## PROBLEM REQUIREMENTS
Exactly the lines from the one holding "Given: Mute the" through the last line of the listing below must appear in the answer, and no pictures.
——————
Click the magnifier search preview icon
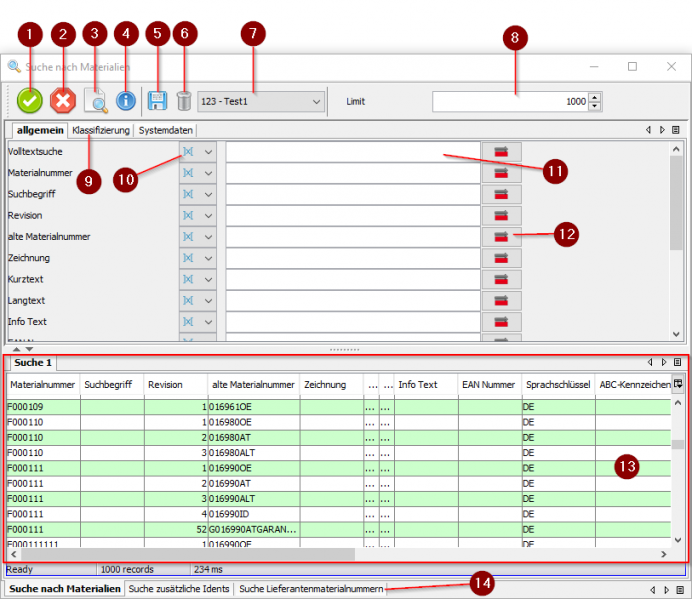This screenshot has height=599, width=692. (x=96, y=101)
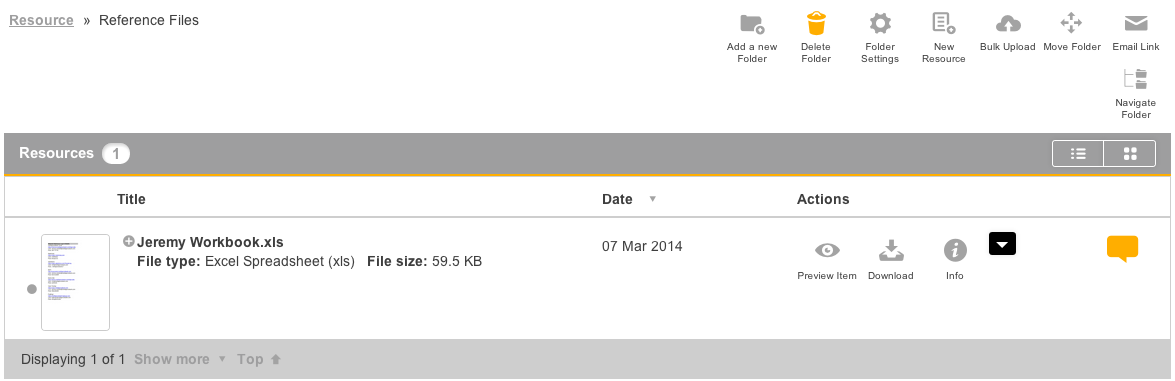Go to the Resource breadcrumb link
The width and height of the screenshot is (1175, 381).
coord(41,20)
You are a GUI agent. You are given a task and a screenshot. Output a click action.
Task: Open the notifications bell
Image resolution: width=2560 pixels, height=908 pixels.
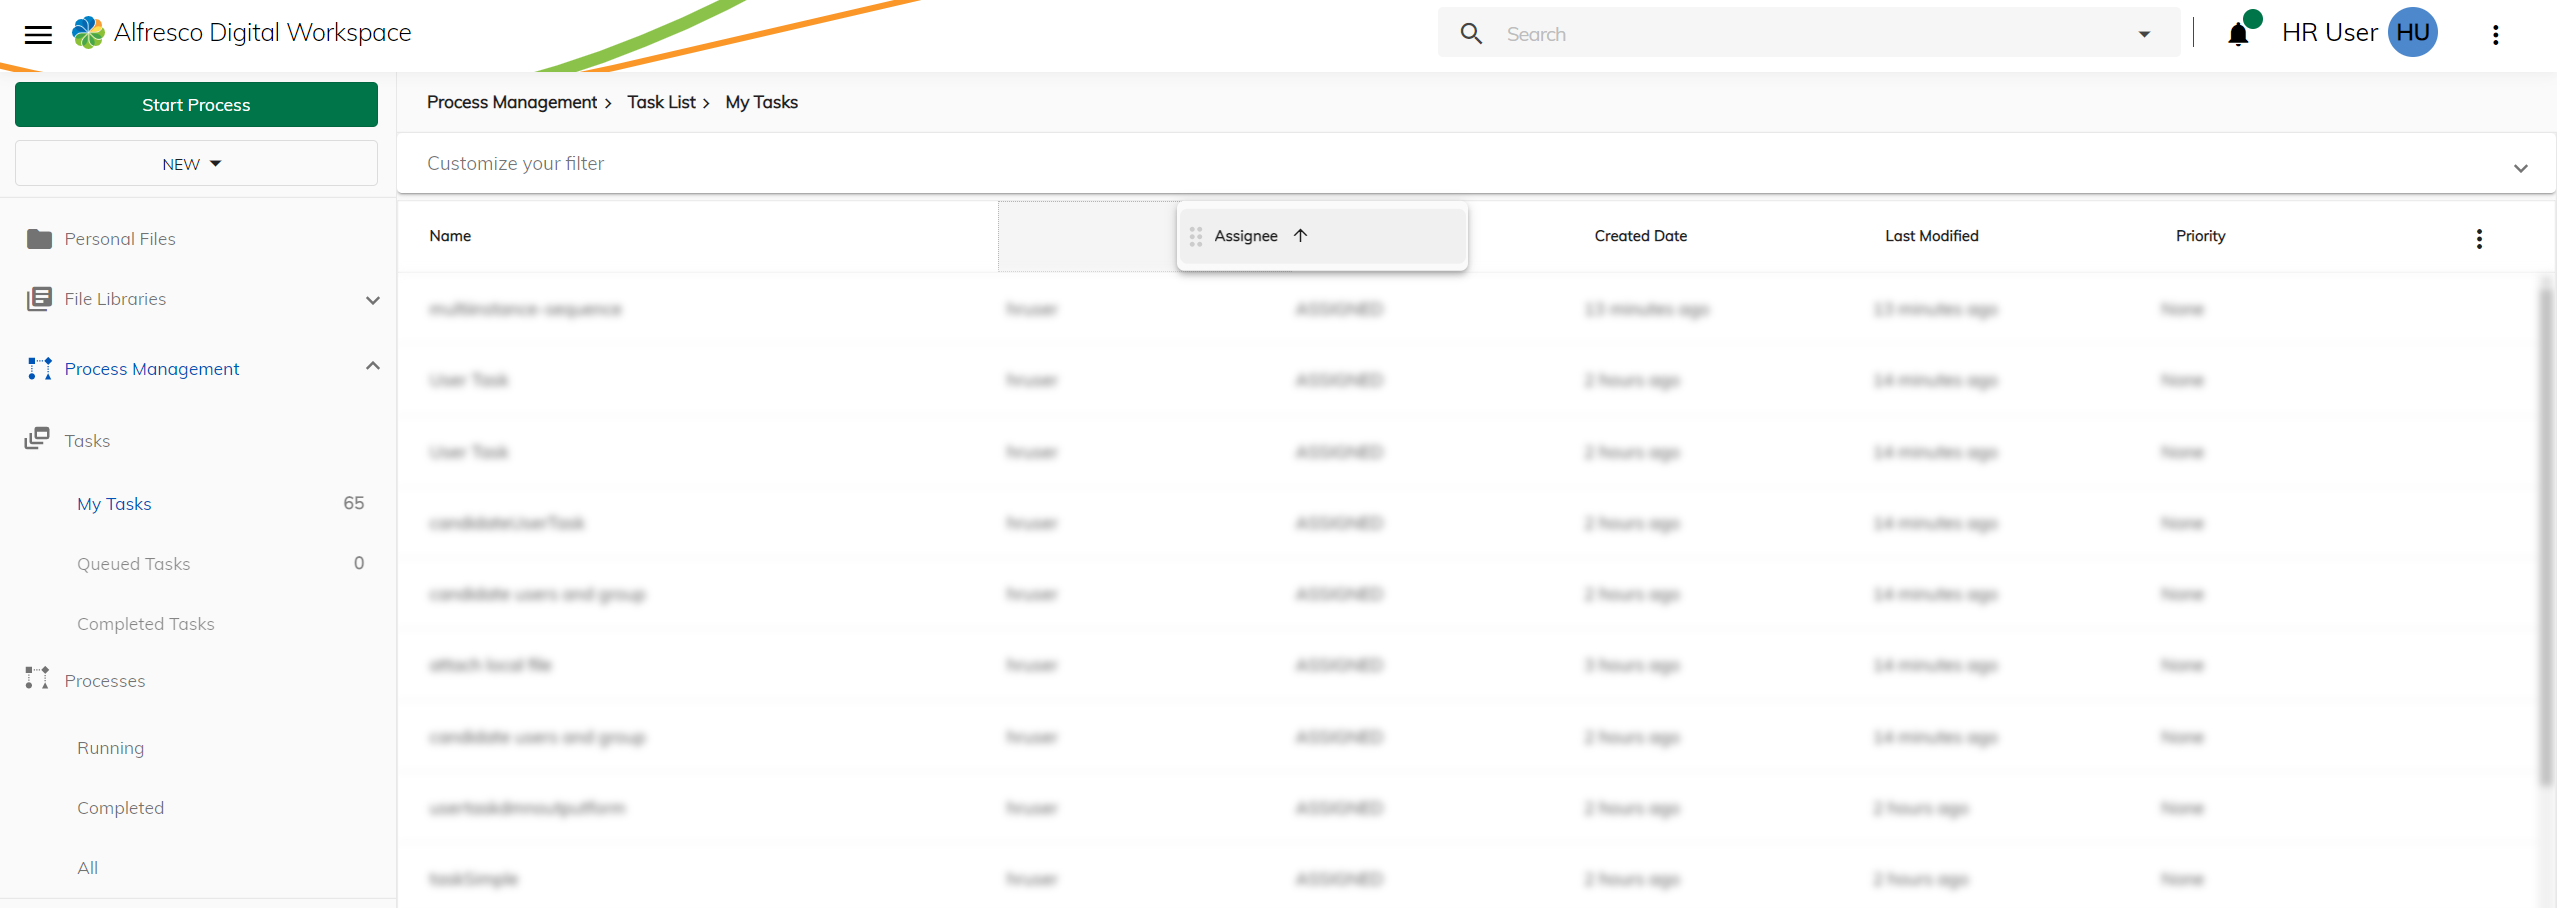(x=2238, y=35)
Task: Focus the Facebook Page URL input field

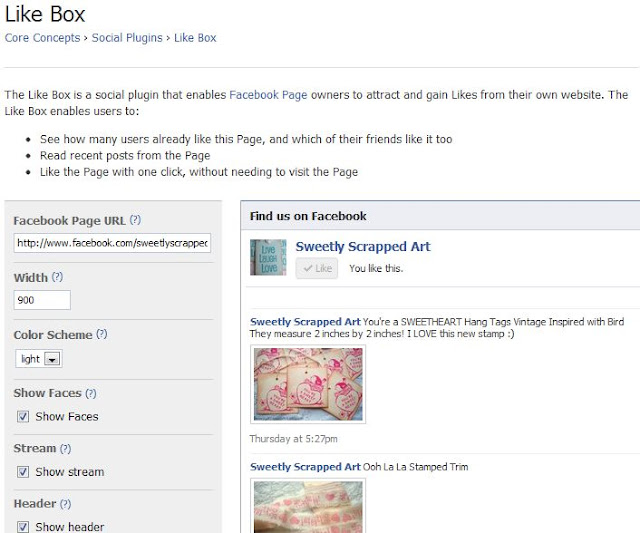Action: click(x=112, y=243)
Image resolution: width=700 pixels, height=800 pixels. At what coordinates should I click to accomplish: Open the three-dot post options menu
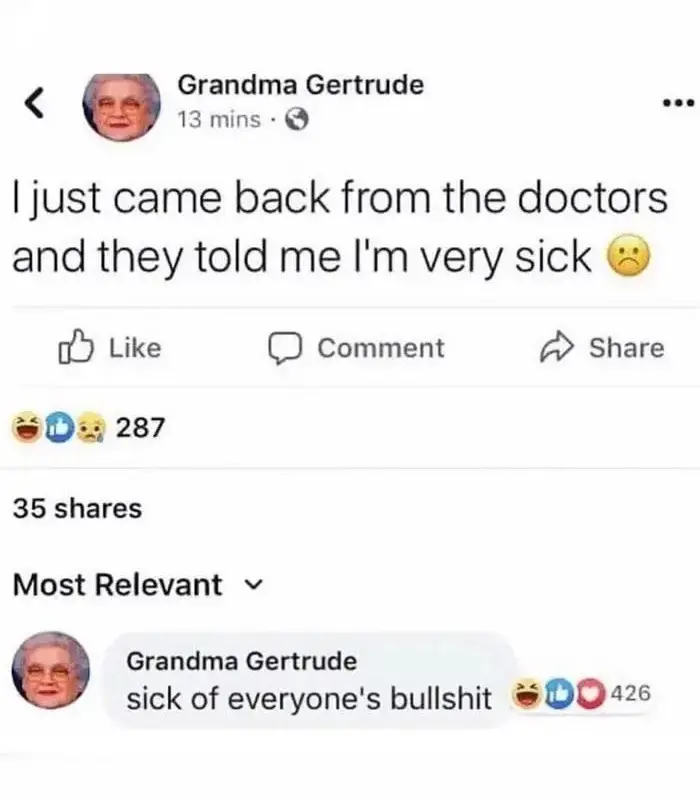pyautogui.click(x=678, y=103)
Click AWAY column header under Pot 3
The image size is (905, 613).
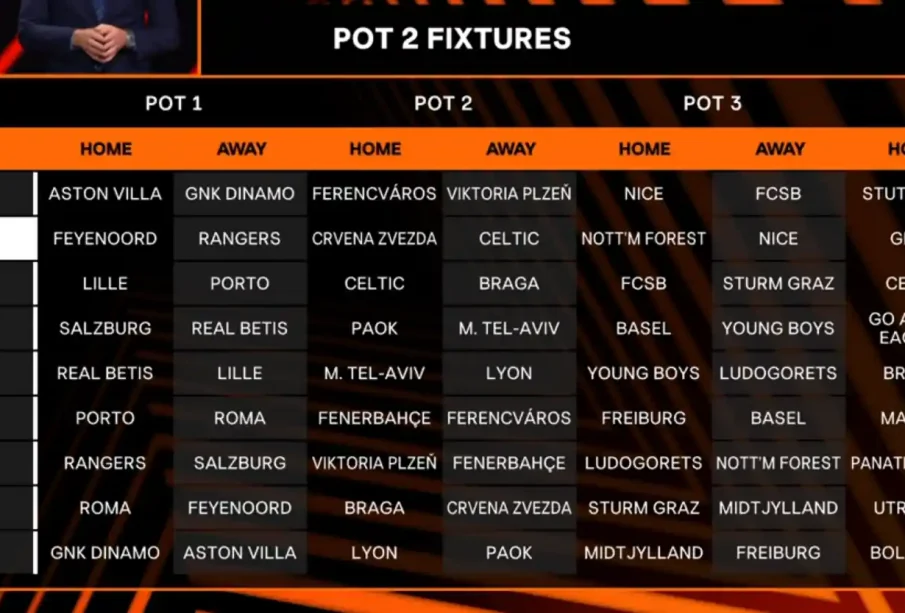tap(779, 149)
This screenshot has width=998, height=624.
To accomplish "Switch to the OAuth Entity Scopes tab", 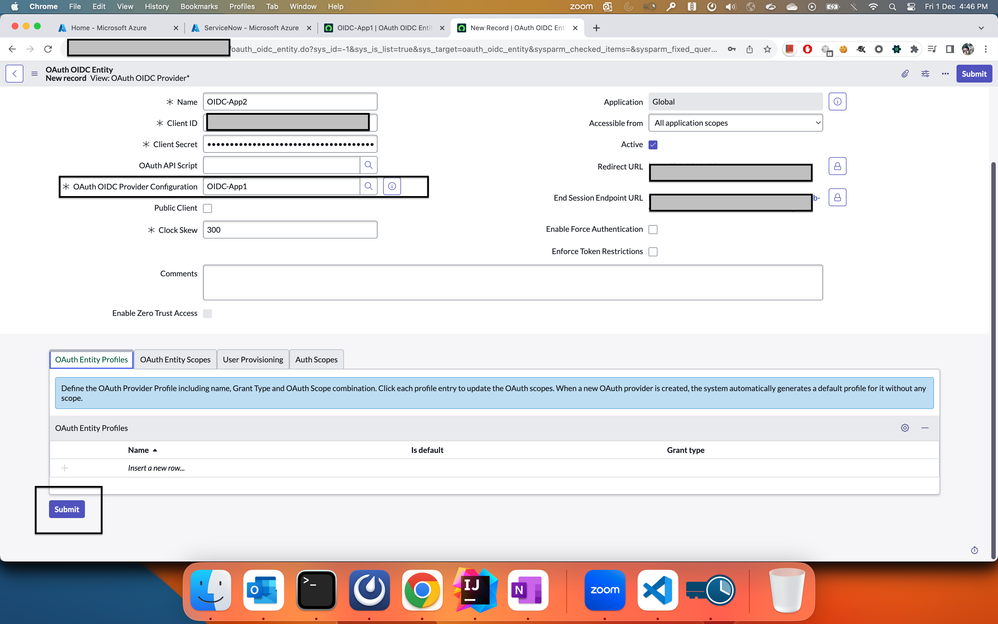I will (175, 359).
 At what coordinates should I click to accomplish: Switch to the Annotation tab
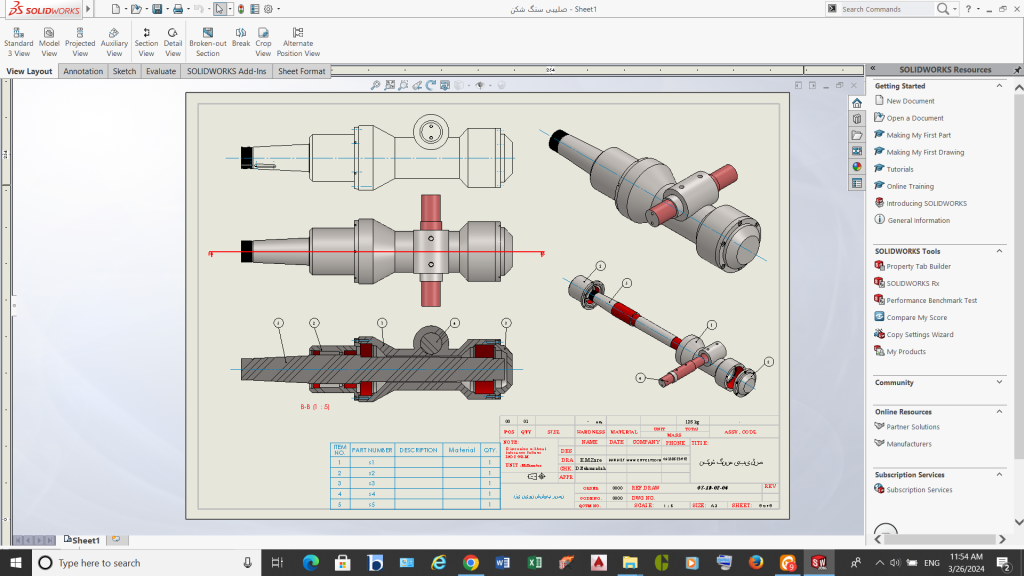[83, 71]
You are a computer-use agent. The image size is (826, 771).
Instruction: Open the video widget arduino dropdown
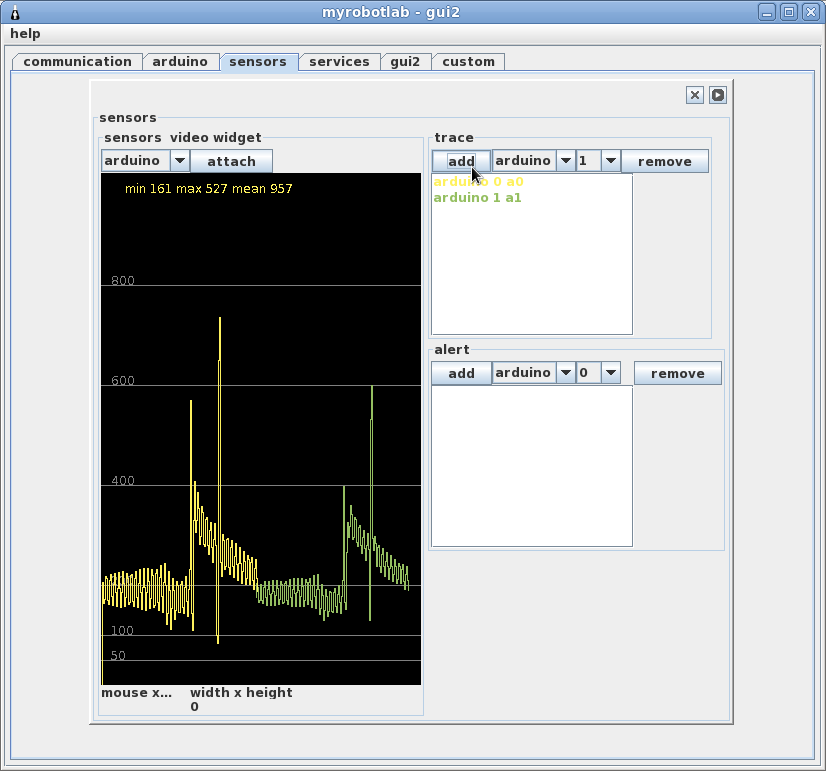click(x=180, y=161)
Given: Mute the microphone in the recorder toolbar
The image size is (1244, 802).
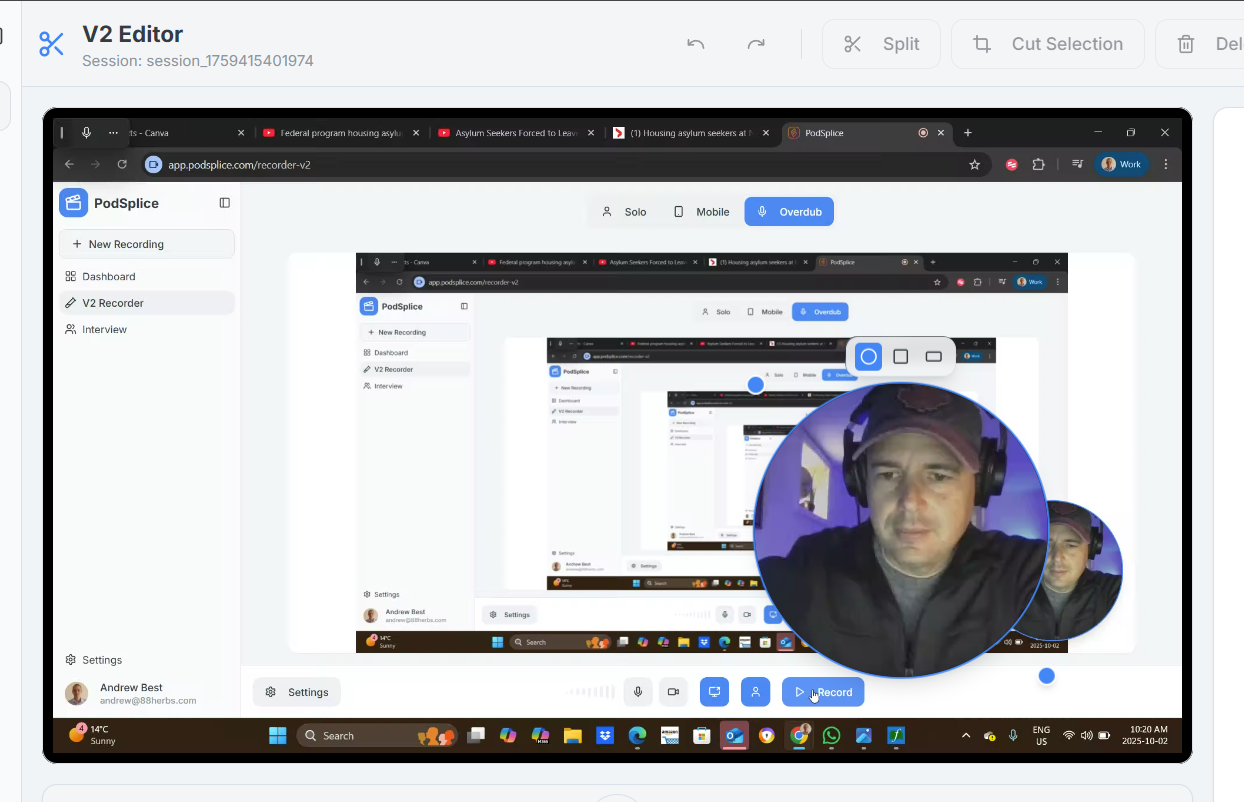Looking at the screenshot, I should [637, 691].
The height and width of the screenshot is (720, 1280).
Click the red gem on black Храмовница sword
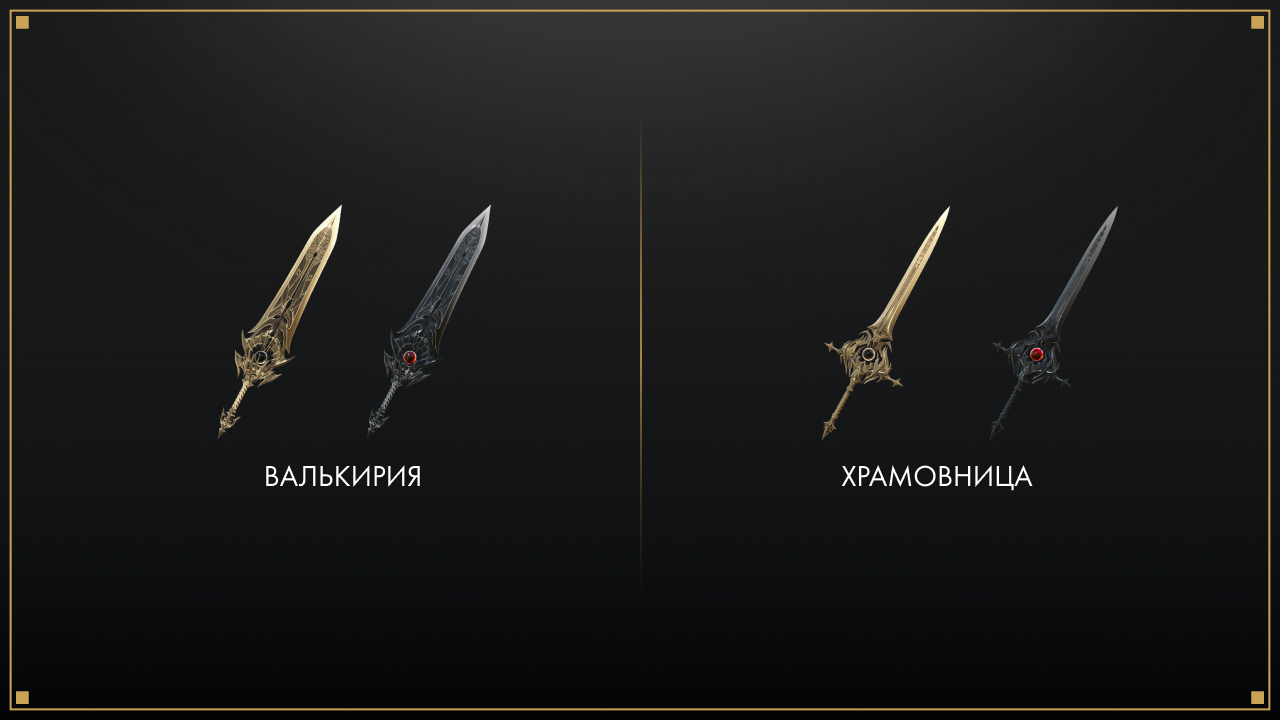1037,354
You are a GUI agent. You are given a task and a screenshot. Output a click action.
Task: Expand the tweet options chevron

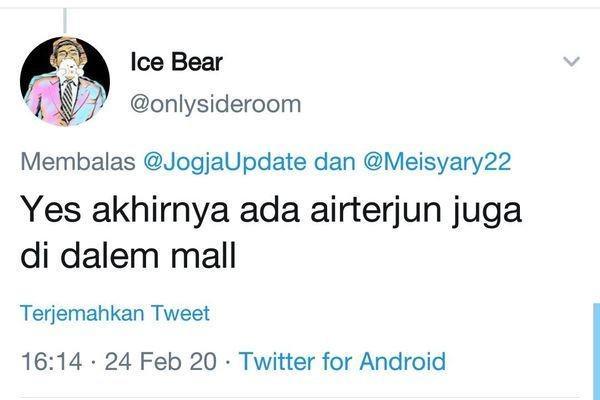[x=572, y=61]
——————
## EXERCISE ANSWER
Given: Mute the microphone in the recorder toolbar
The image size is (1244, 802).
Looking at the screenshot, I should [637, 691].
The height and width of the screenshot is (720, 1280).
Click the red gem on black Храмовница sword
1037,354
You are a GUI agent. You are given a task and a screenshot. Output a click action.
Task: Expand the tweet options chevron

[x=572, y=61]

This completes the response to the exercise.